La noticia, que afectaba también al CD Tenerife antes del traspaso de Luis Milla, limita el campo de acción. LaLiga ha instaurado medidas transitorias en su control económico para permitir determinados movimientos. Se ha amparado, sobre todo, en las operaciones de traspaso. Aún así, el mercado camino lento. Con miedos.
Son mayoría los movimientos pequeños, con jugadores baratos y de categorías inferiores como protagonistas. El cero en ingresos por abonados y entradas, la huida de algunos patrocinadores por la crisis económica derivada del coronavirus y la falta de imaginación atenazan al fútbol.
La temporada 20/21 será la del fútbol televisado, con ambientes enlatados, cinco cambios, pausas de hidratación y escasas sorpresas. El débil es ahora más débil. Ni el factor ambiental le refuerza ya. El fuerte es el fuerte, pero sin regenerarse en muchos casos. La excepción llega en Segunda. Las ayudas por descenso, que ya fijaban abismales diferencias presupuestarias, colocan el cartel de ultrafavoritos a Espanyol y Leganés. El Mallorca, con solo un año en Primera, un poquito menos.
En la misma liga que los dos favoritos juega la UD Almería del jeque Turki Al-Sheikh. Entre el traspaso de Darwin Núñez y los petrodólares podrá hacer la plantilla que quiera. Por debajo quedan los frustrados del ejercicio anterior, Girona y Rayo Vallecano, a los que queda margen para un segundo esfuerzo. Tendrán más que el resto, pero menos que los tres anteriores.

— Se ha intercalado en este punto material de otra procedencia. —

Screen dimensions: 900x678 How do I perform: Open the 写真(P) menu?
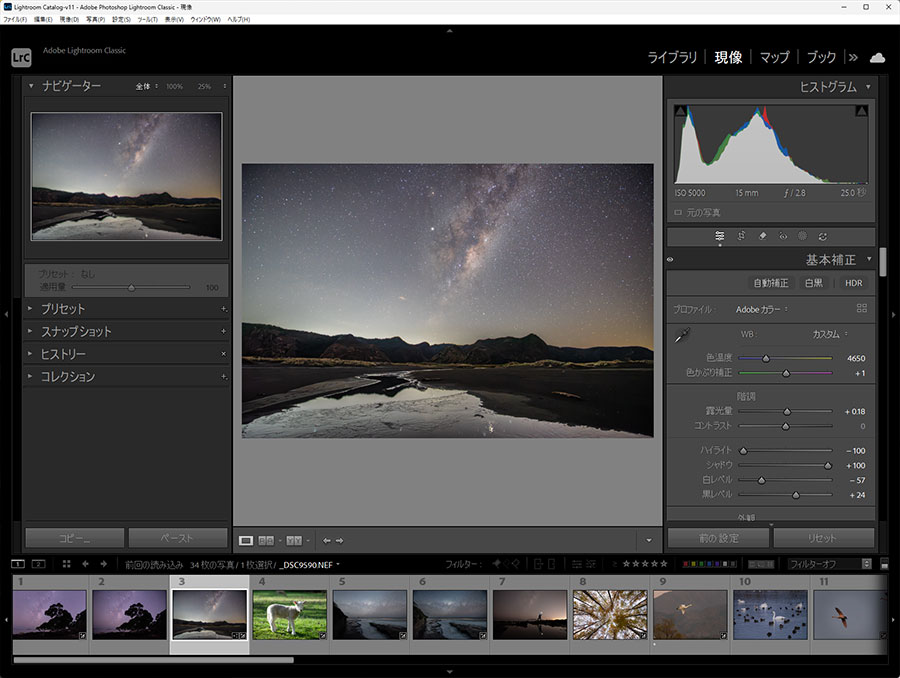95,20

A partir de ahí, empiezan los afectados. El Zaragoza debería estar al frente de la tabla. Pero su puesto clasificatorio, que supone una inyección económica interesante vía derechos de televisión, contrasta con las enormes pérdidas en abonos y entradas. El exblanquiazul Rubén Baraja estará al frente de un proyecto en el que primará la exigencia, como siempre. Y más después de quedarse a dos partidos del ascenso.
Pero es que esta siempre enigmática Segunda tiene otros obligados candidatos a luchar por las seis primeras plazas, como el Sporting, el Oviedo, Las Palmas o el propio Tenerife. La clase media/baja tampoco renuncia. Ahí estarán Fuenlabrada, Mirandés o Alcorcón.
Lugo, Albacete, Ponferradina, Málaga y los cuatro recién ascendidos (Cartagena, Sabadell, Logroñés y Castellón) firmarían hoy mismo la permanencia. Pero de esa última lista suele salir el equipo revelación cada curso.
Ingredientes viejos se suman, por tanto, al nuevo que trae el miedo al coronavirus para cocinar un plato no siempre fácil de digerir: la Liga Smartbank. Para el Tenerife, con dos retos: el de empezar bien por primera vez después de muchos años y el de alumbrar un proyecto renovado con Juan Carlos Cordero y Fran Fernández a los mandos.